Work task:
The answer must consist only of the lines from the line with "Given: Select motor power value 560*" to the line with "Given: Click lock", both included, exactly as they stand below.
------------------------
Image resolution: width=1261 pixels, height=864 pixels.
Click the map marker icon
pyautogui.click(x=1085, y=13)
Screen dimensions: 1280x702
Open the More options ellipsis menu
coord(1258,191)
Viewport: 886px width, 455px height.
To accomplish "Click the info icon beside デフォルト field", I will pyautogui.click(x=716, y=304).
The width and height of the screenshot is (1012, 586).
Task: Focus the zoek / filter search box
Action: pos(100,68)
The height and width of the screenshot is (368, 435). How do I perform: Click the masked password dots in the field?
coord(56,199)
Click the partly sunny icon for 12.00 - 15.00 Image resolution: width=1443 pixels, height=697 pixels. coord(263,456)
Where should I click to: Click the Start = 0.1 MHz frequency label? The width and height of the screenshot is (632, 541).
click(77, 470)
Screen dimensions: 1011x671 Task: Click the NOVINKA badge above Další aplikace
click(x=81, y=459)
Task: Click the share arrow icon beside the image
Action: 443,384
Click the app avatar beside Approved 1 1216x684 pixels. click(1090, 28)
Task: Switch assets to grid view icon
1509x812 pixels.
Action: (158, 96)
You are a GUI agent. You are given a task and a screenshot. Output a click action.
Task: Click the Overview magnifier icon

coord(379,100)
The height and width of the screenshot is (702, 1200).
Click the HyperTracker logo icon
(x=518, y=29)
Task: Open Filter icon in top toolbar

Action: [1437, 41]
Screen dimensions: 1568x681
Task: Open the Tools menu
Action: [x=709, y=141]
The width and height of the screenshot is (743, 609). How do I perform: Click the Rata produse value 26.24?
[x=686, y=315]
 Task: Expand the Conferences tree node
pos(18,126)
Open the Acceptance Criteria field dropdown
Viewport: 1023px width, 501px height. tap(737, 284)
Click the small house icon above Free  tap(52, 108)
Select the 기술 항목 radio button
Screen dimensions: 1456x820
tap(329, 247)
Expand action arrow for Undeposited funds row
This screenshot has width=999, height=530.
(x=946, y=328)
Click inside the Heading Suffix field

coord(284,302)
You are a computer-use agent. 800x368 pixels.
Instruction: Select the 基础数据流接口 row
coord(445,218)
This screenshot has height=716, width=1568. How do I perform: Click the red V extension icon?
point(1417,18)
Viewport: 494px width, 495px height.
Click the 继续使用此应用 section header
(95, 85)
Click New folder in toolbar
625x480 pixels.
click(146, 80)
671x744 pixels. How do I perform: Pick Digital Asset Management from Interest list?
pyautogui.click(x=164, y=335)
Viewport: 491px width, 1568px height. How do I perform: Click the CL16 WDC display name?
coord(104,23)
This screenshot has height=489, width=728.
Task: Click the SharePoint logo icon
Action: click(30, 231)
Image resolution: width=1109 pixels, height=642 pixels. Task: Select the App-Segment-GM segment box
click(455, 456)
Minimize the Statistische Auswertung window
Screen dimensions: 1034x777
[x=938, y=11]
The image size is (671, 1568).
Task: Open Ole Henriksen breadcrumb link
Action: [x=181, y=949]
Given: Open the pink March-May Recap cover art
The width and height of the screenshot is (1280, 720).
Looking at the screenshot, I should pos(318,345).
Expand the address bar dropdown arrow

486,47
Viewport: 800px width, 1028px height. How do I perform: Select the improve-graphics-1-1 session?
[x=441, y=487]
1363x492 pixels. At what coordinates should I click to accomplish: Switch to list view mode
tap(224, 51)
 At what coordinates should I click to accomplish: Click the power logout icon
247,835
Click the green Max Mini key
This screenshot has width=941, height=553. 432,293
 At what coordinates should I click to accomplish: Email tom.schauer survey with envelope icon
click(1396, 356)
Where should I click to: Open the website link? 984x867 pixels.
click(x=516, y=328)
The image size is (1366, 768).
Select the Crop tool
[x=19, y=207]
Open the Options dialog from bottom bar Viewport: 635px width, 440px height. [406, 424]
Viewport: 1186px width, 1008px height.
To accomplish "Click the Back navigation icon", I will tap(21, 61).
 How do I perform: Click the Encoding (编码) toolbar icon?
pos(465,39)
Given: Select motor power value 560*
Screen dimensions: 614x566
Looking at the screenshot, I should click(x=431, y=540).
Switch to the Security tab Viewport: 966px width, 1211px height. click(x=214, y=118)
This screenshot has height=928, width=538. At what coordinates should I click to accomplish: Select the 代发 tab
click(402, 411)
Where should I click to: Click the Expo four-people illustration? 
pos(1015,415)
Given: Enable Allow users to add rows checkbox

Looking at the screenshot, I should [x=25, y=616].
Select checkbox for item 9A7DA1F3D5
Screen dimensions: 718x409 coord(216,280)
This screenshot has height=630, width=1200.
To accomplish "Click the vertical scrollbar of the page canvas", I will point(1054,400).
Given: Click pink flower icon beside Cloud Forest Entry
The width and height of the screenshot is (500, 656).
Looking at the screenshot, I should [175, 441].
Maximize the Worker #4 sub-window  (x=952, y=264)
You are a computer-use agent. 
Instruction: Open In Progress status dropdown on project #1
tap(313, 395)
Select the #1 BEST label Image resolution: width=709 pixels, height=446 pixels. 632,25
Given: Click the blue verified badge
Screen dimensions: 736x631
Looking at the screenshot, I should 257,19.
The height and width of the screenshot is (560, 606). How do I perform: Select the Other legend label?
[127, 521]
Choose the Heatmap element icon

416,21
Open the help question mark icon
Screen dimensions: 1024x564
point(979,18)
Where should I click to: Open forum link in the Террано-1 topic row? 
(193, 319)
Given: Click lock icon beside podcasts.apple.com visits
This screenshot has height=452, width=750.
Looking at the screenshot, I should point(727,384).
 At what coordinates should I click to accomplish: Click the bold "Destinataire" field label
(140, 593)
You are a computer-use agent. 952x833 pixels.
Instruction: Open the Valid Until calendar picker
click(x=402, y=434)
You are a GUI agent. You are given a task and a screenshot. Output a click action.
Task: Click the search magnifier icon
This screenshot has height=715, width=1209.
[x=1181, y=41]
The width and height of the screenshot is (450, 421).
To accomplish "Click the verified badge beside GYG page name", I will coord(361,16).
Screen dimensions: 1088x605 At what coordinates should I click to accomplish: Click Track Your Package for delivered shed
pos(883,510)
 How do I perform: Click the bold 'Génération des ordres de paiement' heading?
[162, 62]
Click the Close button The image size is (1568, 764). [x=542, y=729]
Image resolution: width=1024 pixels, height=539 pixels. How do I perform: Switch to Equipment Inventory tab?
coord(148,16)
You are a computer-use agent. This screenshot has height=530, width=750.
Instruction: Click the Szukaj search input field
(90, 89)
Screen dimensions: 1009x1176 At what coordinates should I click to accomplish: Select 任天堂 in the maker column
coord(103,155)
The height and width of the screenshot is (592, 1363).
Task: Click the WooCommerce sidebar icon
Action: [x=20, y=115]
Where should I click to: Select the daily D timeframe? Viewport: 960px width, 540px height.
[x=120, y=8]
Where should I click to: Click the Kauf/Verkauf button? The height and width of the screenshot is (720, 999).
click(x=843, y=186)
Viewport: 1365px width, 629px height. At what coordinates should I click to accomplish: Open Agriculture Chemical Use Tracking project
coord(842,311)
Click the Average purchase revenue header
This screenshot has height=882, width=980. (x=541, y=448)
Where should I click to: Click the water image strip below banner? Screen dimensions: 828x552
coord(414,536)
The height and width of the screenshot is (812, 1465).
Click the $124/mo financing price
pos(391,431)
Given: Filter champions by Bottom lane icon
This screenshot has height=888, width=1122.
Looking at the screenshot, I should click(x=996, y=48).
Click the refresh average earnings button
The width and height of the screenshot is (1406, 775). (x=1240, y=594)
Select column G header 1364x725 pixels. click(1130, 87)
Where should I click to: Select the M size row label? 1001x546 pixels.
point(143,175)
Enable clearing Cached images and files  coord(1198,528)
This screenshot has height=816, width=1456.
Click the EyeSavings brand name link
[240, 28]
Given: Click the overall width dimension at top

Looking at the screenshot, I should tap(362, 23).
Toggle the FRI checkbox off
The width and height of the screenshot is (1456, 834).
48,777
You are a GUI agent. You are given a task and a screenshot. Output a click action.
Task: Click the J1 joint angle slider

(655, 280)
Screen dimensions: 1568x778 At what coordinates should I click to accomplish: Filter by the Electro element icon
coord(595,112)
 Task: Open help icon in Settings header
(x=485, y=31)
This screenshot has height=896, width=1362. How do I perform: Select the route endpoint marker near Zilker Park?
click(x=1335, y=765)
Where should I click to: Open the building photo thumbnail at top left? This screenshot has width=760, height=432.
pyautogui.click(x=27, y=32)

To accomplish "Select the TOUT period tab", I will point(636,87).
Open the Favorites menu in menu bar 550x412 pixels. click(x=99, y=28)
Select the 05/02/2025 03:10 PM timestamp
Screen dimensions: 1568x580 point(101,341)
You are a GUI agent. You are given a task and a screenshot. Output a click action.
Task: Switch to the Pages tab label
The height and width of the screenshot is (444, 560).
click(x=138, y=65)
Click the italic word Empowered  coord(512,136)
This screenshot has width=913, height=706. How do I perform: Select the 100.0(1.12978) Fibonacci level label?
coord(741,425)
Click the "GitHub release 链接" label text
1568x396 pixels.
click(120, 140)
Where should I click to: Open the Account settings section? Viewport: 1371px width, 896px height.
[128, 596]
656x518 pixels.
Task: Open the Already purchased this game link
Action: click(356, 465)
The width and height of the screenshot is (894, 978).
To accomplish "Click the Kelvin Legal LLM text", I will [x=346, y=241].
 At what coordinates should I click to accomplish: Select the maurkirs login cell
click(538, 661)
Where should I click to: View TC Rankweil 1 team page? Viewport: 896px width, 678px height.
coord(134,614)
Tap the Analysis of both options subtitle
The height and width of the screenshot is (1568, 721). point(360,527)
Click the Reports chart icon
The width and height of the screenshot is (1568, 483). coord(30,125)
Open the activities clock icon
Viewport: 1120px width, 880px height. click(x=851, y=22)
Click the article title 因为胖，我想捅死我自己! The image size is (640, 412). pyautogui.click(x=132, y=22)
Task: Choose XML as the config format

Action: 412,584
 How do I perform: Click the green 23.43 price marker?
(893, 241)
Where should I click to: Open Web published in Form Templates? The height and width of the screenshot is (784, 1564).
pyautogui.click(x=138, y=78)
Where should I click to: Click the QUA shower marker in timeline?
------------------------
Solution for this task:
Given: Select motor power value 560*
Screen dimensions: 614x566
Looking at the screenshot, I should click(x=431, y=540).
Switch to the Security tab Viewport: 966px width, 1211px height. click(x=214, y=118)
This screenshot has height=928, width=538. At what coordinates should I click to accomplish: Select the 代发 tab
click(402, 411)
Where should I click to: Click the Expo four-people illustration? 
pos(1015,415)
Given: Enable Allow users to add rows checkbox

Looking at the screenshot, I should [x=25, y=616].
Select checkbox for item 9A7DA1F3D5
Screen dimensions: 718x409 coord(216,280)
This screenshot has height=630, width=1200.
To accomplish "Click the vertical scrollbar of the page canvas", I will point(1054,400).
Given: Click pink flower icon beside Cloud Forest Entry
The width and height of the screenshot is (500, 656).
Looking at the screenshot, I should [175, 441].
Maximize the Worker #4 sub-window  (x=952, y=264)
You are a computer-use agent. 
Instruction: Open In Progress status dropdown on project #1
tap(313, 395)
Select the #1 BEST label Image resolution: width=709 pixels, height=446 pixels. 632,25
Given: Click the blue verified badge
Screen dimensions: 736x631
Looking at the screenshot, I should 257,19.
The height and width of the screenshot is (560, 606). How do I perform: Select the Other legend label?
[127, 521]
Choose the Heatmap element icon

416,21
Open the help question mark icon
Screen dimensions: 1024x564
point(979,18)
Where should I click to: Open forum link in the Террано-1 topic row? 
(193, 319)
Given: Click lock icon beside podcasts.apple.com visits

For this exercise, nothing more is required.